==== TEXTO ORIGINAL ====
Guerra
Fría en Oriente Próximo/Ignacio Álvarez-Ossorio es profesor de Estudios Árabes en la Universidad de Alicante y coordinador de Oriente Próximo y Magreb en la Fundación Alternativas.
El
País | 18 de agosto de 2015
Oriente
Próximo ha entrado en una nueva era tras el acuerdo alcanzado en Viena entre
Irán y el G5+1, por el cual Irán se compromete a limitar su actividad nuclear
durante la próxima década y consigue, a cambio, el levantamiento de las
sanciones internacionales. Una de las incógnitas por despejar es si dicho
acuerdo aliviará la situación en Siria, Irak o Yemen o, por el contrario,
agudizará la guerra fría que libran Irán y Arabia Saudí por la hegemonía
regional.
==== SECCIÓN DE DATOS ====
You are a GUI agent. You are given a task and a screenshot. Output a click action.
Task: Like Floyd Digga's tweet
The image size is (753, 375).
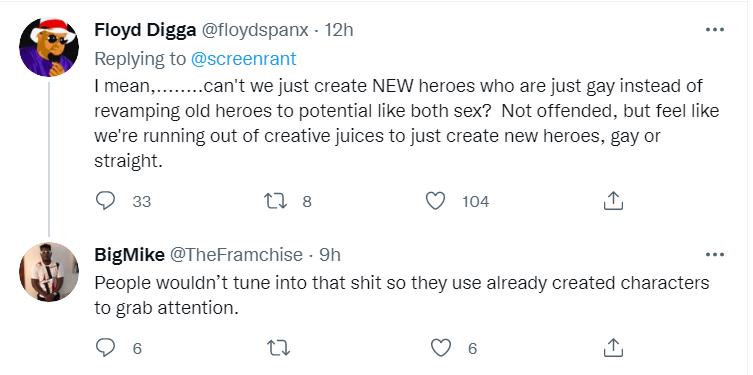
====
DESCRIPCIÓN DE LA TAREA:
Vuelve a escribir completo y sin ningún cambio el texto original sobre la guerra fría en Oriente Próximo que aparece arriba, antes de los datos.

EJERCICIO RESUELTO:
Guerra
Fría en Oriente Próximo/Ignacio Álvarez-Ossorio es profesor de Estudios Árabes en la Universidad de Alicante y coordinador de Oriente Próximo y Magreb en la Fundación Alternativas.
El
País | 18 de agosto de 2015
Oriente
Próximo ha entrado en una nueva era tras el acuerdo alcanzado en Viena entre
Irán y el G5+1, por el cual Irán se compromete a limitar su actividad nuclear
durante la próxima década y consigue, a cambio, el levantamiento de las
sanciones internacionales. Una de las incógnitas por despejar es si dicho
acuerdo aliviará la situación en Siria, Irak o Yemen o, por el contrario,
agudizará la guerra fría que libran Irán y Arabia Saudí por la hegemonía
regional.